Akhirnya menyerahlah mitra kerja tadi terhadap harga dan kondisi kerja yang sudah ditentukan oleh perusahaan besar. Harapannya, dengan mengerjakan pekerjaan ini akan memberikan nilai tambah terhadap nama perusahaannya, dan itu dapat menjadi bekal untuk mendapatkan pekerjaan lainnya di perusahaan besar lainnya. Mulailah mitra kerja ini bekerja dengan keras untuk mensiasati bagaimana dengan budget yang minim dapat memenuhi permintaan dan persyaratan dalam perjanjian kerja itu. Berat rasanya apalagi ditambah dengan adanya permintaan tambahan pekerjaan yang tidak tercakup di perjanjian kerja tapi harus dikerjakannya. Mau menolak tidak enak, karena berharap akan mendapatkan pekerjaan tambahan lagi.Akhirnya diakhir kontrak pekerjaan babak belurlah mitra kerja tadi baik dalam pengerjaannya maupun dalam meraih keuntungan.

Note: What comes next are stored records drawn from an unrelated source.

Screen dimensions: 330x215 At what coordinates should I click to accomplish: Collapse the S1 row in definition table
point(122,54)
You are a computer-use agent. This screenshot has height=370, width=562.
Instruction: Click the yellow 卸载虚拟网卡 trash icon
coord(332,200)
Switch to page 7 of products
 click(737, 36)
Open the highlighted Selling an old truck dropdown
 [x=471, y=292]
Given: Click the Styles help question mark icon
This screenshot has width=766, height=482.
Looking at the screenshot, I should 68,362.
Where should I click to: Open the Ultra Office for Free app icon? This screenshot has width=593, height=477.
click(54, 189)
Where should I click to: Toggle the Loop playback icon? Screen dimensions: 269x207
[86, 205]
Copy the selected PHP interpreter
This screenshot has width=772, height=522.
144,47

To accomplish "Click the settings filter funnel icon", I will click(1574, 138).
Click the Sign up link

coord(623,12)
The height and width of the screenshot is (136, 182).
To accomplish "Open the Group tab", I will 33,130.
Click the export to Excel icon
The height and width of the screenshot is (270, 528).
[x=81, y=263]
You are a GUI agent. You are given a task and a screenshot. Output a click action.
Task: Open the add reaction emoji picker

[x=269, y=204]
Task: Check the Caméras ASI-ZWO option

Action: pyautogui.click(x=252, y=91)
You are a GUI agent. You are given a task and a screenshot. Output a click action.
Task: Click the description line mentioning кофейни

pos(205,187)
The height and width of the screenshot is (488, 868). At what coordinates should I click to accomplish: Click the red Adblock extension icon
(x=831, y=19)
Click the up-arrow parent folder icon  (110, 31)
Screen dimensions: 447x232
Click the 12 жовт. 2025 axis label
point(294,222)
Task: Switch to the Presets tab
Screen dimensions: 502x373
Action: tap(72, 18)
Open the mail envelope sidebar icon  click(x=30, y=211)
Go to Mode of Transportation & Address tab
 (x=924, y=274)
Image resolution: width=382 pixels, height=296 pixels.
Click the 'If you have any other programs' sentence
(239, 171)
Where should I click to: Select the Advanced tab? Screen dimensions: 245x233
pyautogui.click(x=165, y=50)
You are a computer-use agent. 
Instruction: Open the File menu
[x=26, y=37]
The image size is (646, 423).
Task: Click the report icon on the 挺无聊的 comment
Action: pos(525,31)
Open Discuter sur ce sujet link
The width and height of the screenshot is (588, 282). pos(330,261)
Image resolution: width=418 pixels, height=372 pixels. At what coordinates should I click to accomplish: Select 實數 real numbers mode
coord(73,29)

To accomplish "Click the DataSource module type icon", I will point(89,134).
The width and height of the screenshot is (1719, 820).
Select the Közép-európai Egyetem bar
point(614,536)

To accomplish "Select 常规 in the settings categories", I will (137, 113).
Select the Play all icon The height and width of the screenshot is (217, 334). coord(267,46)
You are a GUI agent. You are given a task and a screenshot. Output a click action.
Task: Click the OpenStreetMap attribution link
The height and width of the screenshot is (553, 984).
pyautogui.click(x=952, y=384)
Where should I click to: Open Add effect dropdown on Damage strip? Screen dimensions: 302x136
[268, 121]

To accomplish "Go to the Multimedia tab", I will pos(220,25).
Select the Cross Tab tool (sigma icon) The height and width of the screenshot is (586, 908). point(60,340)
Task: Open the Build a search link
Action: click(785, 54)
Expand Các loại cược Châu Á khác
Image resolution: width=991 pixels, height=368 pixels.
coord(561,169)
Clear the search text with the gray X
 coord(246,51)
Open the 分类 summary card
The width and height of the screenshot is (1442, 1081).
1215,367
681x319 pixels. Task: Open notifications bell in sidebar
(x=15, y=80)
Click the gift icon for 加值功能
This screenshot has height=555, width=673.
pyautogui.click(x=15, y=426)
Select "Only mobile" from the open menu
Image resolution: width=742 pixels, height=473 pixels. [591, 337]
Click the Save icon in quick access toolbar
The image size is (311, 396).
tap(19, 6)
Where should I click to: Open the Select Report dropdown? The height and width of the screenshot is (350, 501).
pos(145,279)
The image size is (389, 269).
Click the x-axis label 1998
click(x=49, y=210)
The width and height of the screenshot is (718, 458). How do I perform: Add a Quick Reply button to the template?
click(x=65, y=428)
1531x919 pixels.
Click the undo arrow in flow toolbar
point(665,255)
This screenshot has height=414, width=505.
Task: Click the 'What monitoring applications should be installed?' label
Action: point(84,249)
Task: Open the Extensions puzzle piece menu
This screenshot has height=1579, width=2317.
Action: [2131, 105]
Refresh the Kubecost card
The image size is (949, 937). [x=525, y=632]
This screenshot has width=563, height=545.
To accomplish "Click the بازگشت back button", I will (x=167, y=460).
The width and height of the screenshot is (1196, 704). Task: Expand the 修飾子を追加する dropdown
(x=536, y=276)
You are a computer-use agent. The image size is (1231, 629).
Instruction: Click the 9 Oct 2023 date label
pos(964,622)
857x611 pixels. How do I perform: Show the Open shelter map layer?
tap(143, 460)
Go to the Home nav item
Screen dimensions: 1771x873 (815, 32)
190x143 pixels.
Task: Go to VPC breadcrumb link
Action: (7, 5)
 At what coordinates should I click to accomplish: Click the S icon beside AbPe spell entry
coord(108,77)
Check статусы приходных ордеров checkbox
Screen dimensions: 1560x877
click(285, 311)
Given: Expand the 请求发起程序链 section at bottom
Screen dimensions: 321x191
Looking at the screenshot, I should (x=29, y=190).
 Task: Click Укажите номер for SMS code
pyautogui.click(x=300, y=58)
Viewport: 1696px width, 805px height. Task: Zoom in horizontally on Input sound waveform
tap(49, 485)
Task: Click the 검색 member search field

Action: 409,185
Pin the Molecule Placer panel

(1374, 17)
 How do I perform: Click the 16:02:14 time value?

Perusahaan besar seharusnya menjadi bapak angkat, menjadi pendorong serta mentor agar perusahaan kecil dapat belajar mendapatkan “transfer of knowledge atau technology”, bukan menjadi monster yang menjadikan mitra kerjanya sebagai budak kerja. Hei..why not? Ini adalah hukum dagang , siapa yang pintar dan kuat berhak menentukan siapa yang menjadi mangsanya. Kalau tidak mau masih banyak perusahaan lain yang antri untuk mendapatkan pekerjaan ini. Bertanyalah pada hati nurani, jika kita sebagai pihak yang mengerjakannya apakah sudah layak antara hak dan kewajibannya?. Sudah saatnya diatur perjanjian kerjasama yang lebih adil antara pihak yang kuat dengan pihak yang lebih lemah agar perusahaan kerja betul menjadi mitra kerja bukan budak kerja.